In a continued effort to meet our mission of providing the most safe, reliable, and affordable electricity possible, while at the same time balancing the beauty of our landscape and being good environmental stewards, JOEMC utilizes a carefully planned Integrated Vegetation Management (IVM) Program.
The primary goal of our IVM Program is to develop an environmental-friendly approach to vegetation management that is designed to improve reliability, provide for safe and efficient operation and maintenance of our electrical system, maximize cost-effectiveness, and enhance member satisfaction.
This approach, which is evaluated for safety and environmental impact, includes both mechanical (maintaining right-of-way with equipment such as tractors and chain saws) as well as the spraying of chemical herbicides that have been tested and approved by the Environmental Protection Agency (EPA). Spraying of right-of-way is done in strict accordance with prescribed regulations. In addition, every right-of-way employee at JOEMC has their applicator license and is certified annually by the State of North Carolina.
The herbicides used are not common “weed killers” but are plant specific, selective chemicals. The objective is to change the vegetation of the right-of way areas from aggressive plants, like pine and wax leave plants, and promote the growth of grass and other low-growing plants.
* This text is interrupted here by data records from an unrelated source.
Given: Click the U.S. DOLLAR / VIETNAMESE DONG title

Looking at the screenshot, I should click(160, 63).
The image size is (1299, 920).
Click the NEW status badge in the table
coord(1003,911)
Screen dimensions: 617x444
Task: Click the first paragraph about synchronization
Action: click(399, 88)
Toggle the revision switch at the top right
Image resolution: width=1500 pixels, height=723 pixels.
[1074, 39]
Ground nesting birds and animals such as rabbits, squirrels, and deer are not harmed by the herbicides. In fact, many protection organizations for animals have studied the effects of long term spraying (versus mowing and cutting) and strongly promote these practices. Quails Unlimited has highlighted Jones-Onslow’s IVM Program in past publications and the NC Department of Transportation, NC Vegetation Management Association, and Dow AgroSciences have all visited JOEMC because of its practices. Right-of-way maintenance is performed on a regular three-year rotating cycle and performed throughout the year. The spraying portion of the IVM Program, which will be conducted this year from the southwest area of Onslow
County towards Holly Ridge and Sneads Ferry, is seasonal. Because of this spraying, aggressive plants don’t return as they would with mowing or cutting alone.
What about the “brown” or “dead-looking” plants you see along the right-of-way? They are a temporary result of the selective spraying process. Although not pretty to look at, they are temporary — the removal of these undesirable plants will result in a more visually pleasing right-of-way in future years. It also allows JOEMC to continue to provide the most safe, reliable, and affordable electricity possible.